Guide de survie en territoire littéraire2

Aujourd’hui, intéressons-nous à un genre en particulier, le roman policier. L’américain Raymond Chandler (1888-1959), auteur notamment de la série Philip Marlowe, a publié en 1950 l’essai The Simple Art of Murder où figure une simple liste de « 10 commandements pour écrire un bon policier ».


1. Le récit doit être motivé par la crédibilité, tant de la situation initiale que du dénouement.

2. Il doit respecter techniquement les méthodes d’assassinat comme d’enquête.

3. Il doit être réaliste dans ses personnages, son cadre et son ambiance. Il doit s’agir de gens réels plongés dans le monde réel.

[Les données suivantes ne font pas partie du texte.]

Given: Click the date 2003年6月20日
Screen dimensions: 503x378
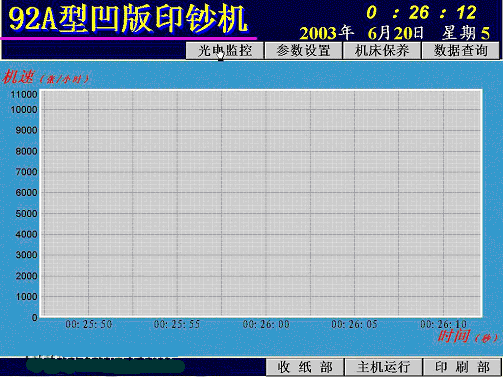Looking at the screenshot, I should pos(361,33).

4. Il doit avoir une valeur en tant qu’histoire, en dehors de son élément de mystère.

5. Il doit posséder une simplicité de structure, essentielle pour être expliqué sans peine le moment venu.

6. Il doit déjouer un lecteur raisonnablement intelligent.

7. La solution doit sembler évidente une fois révélée.

8. Il ne faut pas essayer de tout faire à la fois. S’il s’agit d’une histoire de résolution de puzzle dans une atmosphère plutôt cool, on ne peut en faire en même temps une aventure violente ou une romance passionnée.

9. Il faut punir le criminel, d’une manière ou d’une autre, pas nécessairement par l’effet de la loi. Sinon une enquête non résolue pourrait laisser au lecteur un sentiment de frustration.

10. Il faut être honnête avec le lecteur.

Surtout axée sur la simplicité et l’accessibilité des romans policiers, cette liste restreint aussi considérablement le champ d’action de ces romans de genre. Ainsi, selon Raymond Chandler, il ne peut donc y avoir de romans policiers en fantasy ou en science-fiction au vu du point n°3. De même, le point n°2 limite quand même l’éventuelle originalité de l’investigation.